The **best** recommendation here is for you to create a Dockerfile
that will do the right thing to reproduce your build. This is **not**
mandatory, but not following the normal path here makes it harder for
reviewers.
If you are a Linux distribution developer, please try to have this
docker image set up your normal build environment and build just like
you would for your distribution; it'll make it easier to compare
results that way. **Be careful** with the choice of compiler etc. here
also - if you're tracking an "unstable" or "rolling" distribution then
a different compiler version may cause your binary to not match the
binary that a reviewer builds a week later.
If you are a tool developer needing a signed shim, pick a stable base
image to use for your Dockerfile and make it easy for reviewers.
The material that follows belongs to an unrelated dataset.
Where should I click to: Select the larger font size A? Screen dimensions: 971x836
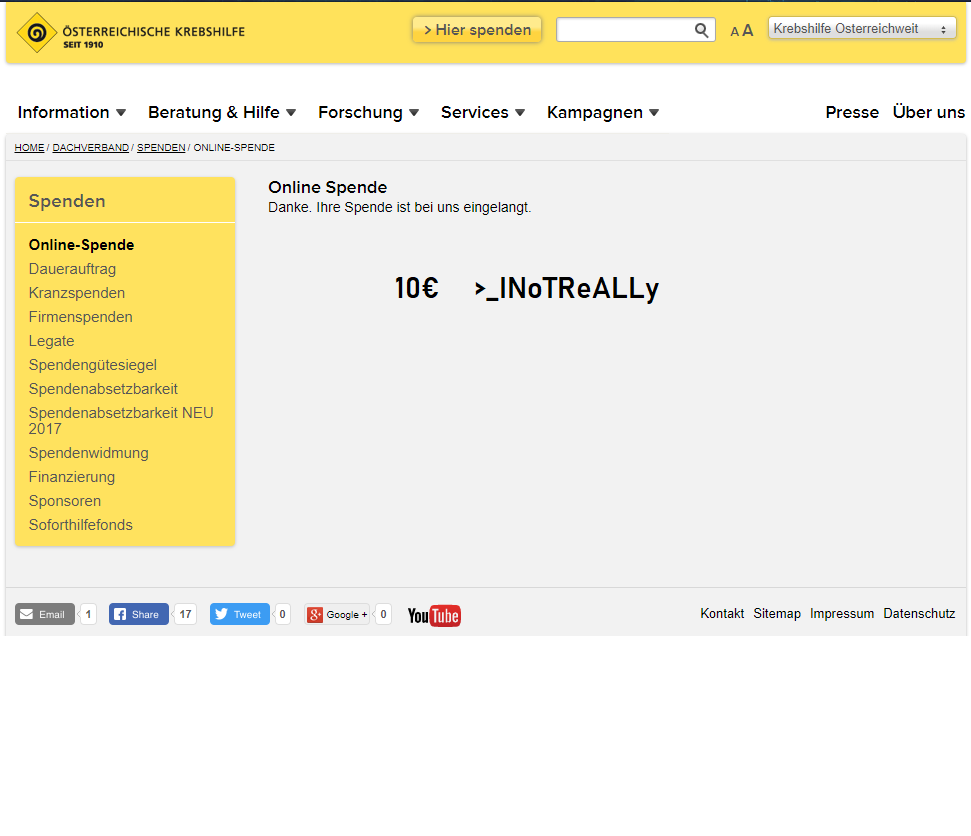(x=747, y=30)
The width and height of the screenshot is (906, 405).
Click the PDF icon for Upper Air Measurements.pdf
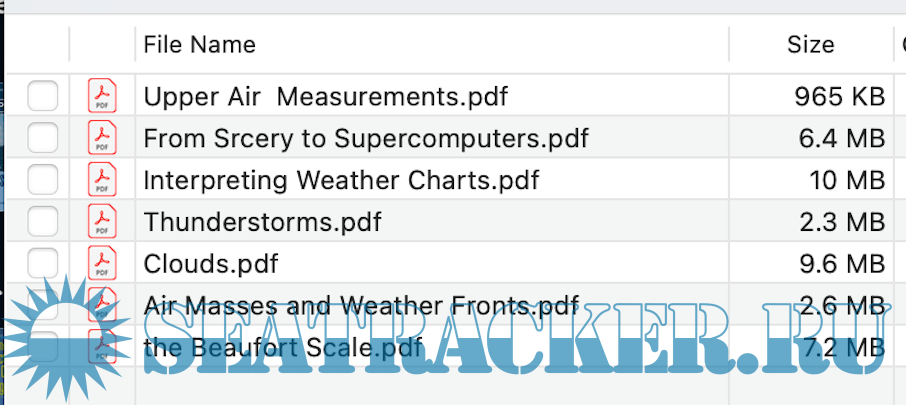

If you absolutely **cannot** use a container image for some reason,
find another similar way to proceed and write clear easy docs for the
reviewer to follow.
In all cases, make things as straightforward as possible for your
reviewer and they'll be much happier to help you!
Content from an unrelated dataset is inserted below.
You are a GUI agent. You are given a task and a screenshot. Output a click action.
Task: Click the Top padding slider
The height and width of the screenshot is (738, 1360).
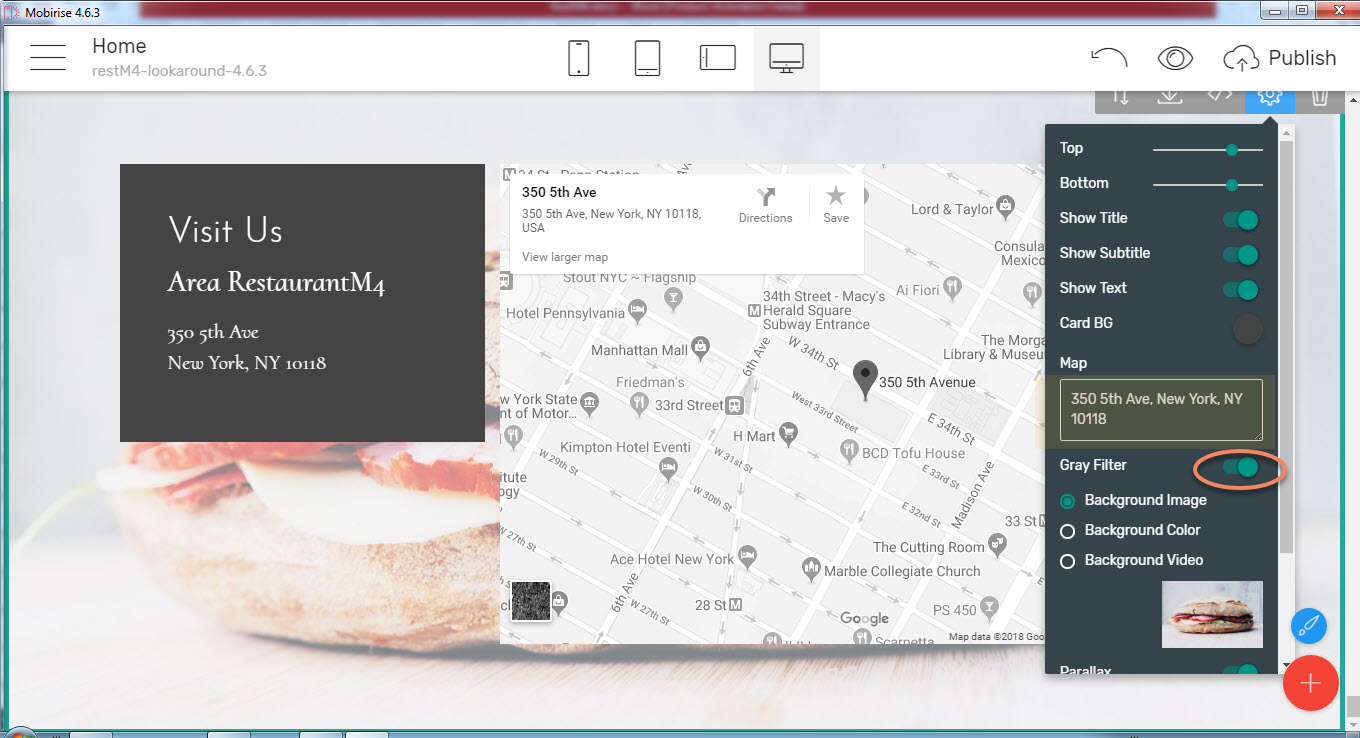(1207, 150)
* Please have a docker build use a standard setup: ``docker build
.`` is easy for reviewers. If you need a wrapper script to do
things, call that from the Dockerfile.
* Please have your build script print the checksum(s) of your
shim binaries, both the newly-built shim and the binary you're
including in your submission.
### 3.4 Shim sources and patches
Again, make sure that you're using the current stable release of
shim. If you're not, reviewers will simply reject your submission and
ask you to start again.
Check that you have picked up any upstream patches recommended for
your use cases. To help with this, there should be tracking issues pinned in
the [shim-review](https://github.com/rhboot/shim-review/issues)
issues list which includes details of current patches recommended for
inclusion.
If you add any patches from upstream like this, again
**please** make it easy for reviewers to verify what the patches
are. ``git format-patch`` is your friend here - patch file names,
commit hashes and commit messages will all help the reviewer here.
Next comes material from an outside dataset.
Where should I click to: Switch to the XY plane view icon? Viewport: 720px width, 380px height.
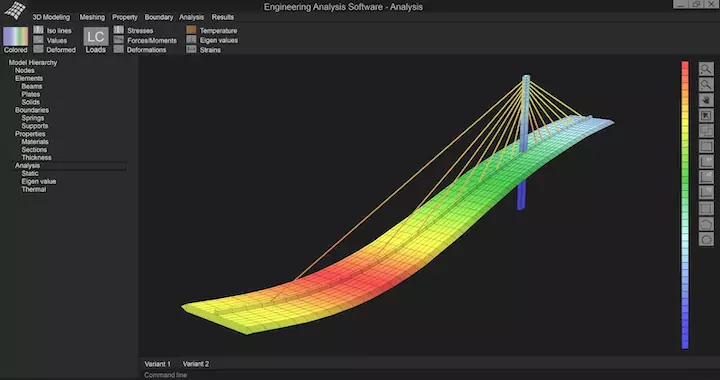(706, 162)
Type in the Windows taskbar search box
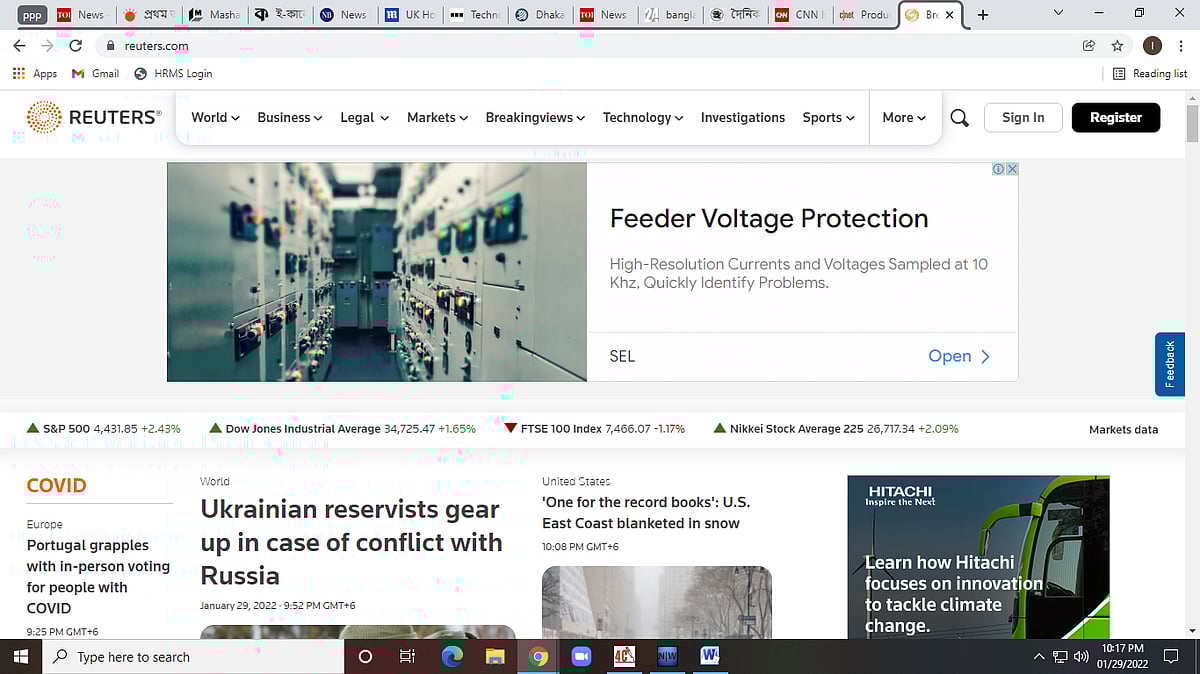Image resolution: width=1200 pixels, height=674 pixels. coord(190,657)
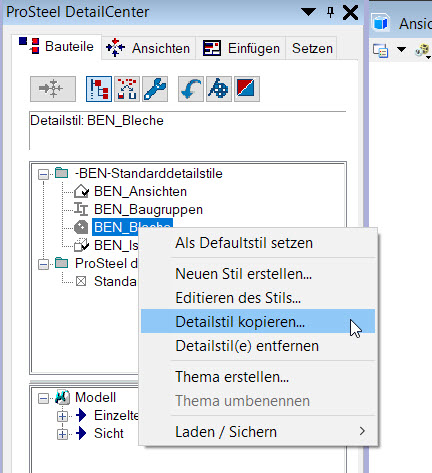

If you have your **own** patches to shim, these will of course take
more time and effort for review. In all cases, please try to open
upstream PRs for them and/or discuss them on the EFI mailing list
first! If you have non-trivial changes, make sure that you explain
exactly what your changes are and why you need them. Shim is
security-critical and reviewers will need to understand your changes
and verify that they do not cause security regressions.
Similarly, shim is normally used to load GRUB or systemd-boot as the
system bootloader. if you're doing something different, this will need
deeper review. Please make it as easy as possible for reviewers to
understand what you're doing (and why!) if you want them to accept your
shim for signing.
### 3.5 Sources and patches for other components
Reviewers will expect to be able to inspect your GRUB or systemd-boot
sources to validate the state of Secure Boot patches in particular, and
will normally also ask about patches to other system components like
Linux and fwupd. We need to consider the security of the entire boot
chain here - shim is just the first step.